Gov. Charlie Baker's budget plan for the fiscal year that begins in July would spend slightly less, 0.7%, than Massachusetts is now spending. But at $45.6 billion, it's still a hefty chunk of the taxpayers' change. Here are some highlights that Beacon Hill budget-watchers have fixed on.

1. Sports Betting, Again

Baker's budget calls on lawmakers to legalize online sports gambling apps like DraftKings so Massachusetts can join the growing number of states placing legal bets on professional sports. Baker said neighboring states and bigger players like New Jersey have already opened up online sports books since the Supreme Court decided it was constitutional in 2018. The governor wants the state to be competitive.

"I do think this thing is starting to mature, and I think it just makes sense to give our people the same chance to play that people have in other states," Baker said.

Previous attempts to allow sports betting have failed. The state House of Representatives has been pushing for the new law for some time, but state senators have remained steadfast that they want a more focused legislative process before opening the door to more gambling.

2. Tapping Into Savings

October's revised FY2021 budget used $1.3 billion from the state's "rainy day" stabilization savings fund to balance the books, and Baker's new proposal would use a further $1.6 billion to make ends meet. The governor's budget writers estimate that will leave the fund at a mere $1.1 billion — which Baker was quick to point out at Wednesday's budget press conference is the same balance the fund had when he took office in 2015.

3. Double Funds For Emergencies

Baker wants to more than double the budget allocation for the Massachusetts Emergency Management Agency, which coordinates the state's response to natural disasters, man-made catastrophes or just really bad snowstorms. According to Finance Secretary Mike Heffernan, raising the agency's budget from $1.9 billion to $4.2 billion would allow MEMA to be more flexible, and quicker, with resources instead of asking the Legislature for funds or waiting for federal reimbursements. File this under smart managment, the governor's team will argue.

4. School Funding

Baker touted an additional $246 million for local schools as the new budget's top accomplishment, saying the allocation will fund the first year of the Student Opportunity Act that rewrote the state's school funding formula but was shelved last year. Still, education funding advocates weren't happy with Baker's proposal. They called, instead, for him to retroactively fund last year's, as well as this year's, portions of the seven-year, $1.5 billion plan.
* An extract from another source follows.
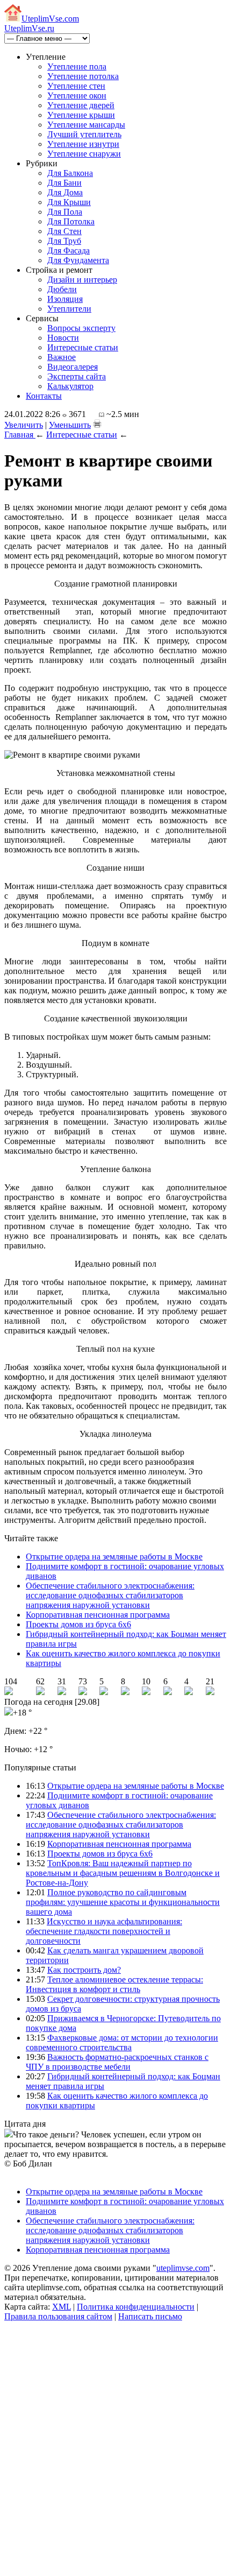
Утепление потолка (83, 76)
The Massachusetts Teachers Association called the SOA a promise to address the structural racism of underfunding public schools.
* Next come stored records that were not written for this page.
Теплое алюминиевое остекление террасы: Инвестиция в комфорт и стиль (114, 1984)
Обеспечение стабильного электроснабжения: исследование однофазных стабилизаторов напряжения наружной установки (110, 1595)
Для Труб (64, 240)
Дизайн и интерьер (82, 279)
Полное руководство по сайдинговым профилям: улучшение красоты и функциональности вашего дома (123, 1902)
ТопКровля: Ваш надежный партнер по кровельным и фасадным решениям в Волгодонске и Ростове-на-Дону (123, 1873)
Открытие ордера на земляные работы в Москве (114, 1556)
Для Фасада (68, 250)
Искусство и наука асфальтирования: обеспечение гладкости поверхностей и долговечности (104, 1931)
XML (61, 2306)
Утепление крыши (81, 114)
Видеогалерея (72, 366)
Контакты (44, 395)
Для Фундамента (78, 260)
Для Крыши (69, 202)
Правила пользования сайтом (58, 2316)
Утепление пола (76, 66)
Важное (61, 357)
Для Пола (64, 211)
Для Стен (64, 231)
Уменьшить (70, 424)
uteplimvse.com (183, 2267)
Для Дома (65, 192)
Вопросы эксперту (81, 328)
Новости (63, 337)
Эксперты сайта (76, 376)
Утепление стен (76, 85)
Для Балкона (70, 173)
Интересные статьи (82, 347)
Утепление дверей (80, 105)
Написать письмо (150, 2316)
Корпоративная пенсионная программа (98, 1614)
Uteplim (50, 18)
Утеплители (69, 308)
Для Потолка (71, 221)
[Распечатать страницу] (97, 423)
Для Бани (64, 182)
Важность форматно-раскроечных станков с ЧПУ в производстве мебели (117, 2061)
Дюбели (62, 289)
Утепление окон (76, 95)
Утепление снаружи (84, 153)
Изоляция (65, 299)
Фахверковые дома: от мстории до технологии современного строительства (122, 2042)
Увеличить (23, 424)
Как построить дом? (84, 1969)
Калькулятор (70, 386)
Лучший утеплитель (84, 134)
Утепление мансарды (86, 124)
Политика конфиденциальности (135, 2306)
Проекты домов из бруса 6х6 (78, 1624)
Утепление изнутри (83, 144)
"The governor’s FY 2022 budget marks a breaking of that promise, as it moves the goal posts by pushing out the funding shortfall yet another year," MTA president Merrie Najimy wrote in a statement.

5. There Are Proposed Cuts

While Baker's budget writers said most of the spending decreases in the new budget come from lower costs at MassHealth, advocates were quick to point out some spending cuts in the document. Community activist Lew Finfer wrote in an email that Baker had cut $6.3 million from youth at risk programs and another $3.76 million from a youth jobs program.

The Coalition for Homeless Individuals also found new cuts to supports for the homeless in Baker's budget.

"A $3 million, 5% budget cut jeopardizes the safety and wellness of the most vulnerable among us in addition to the frontline staff supporting them," coalition spokesperson Cayenne Isaksen wrote in a statement.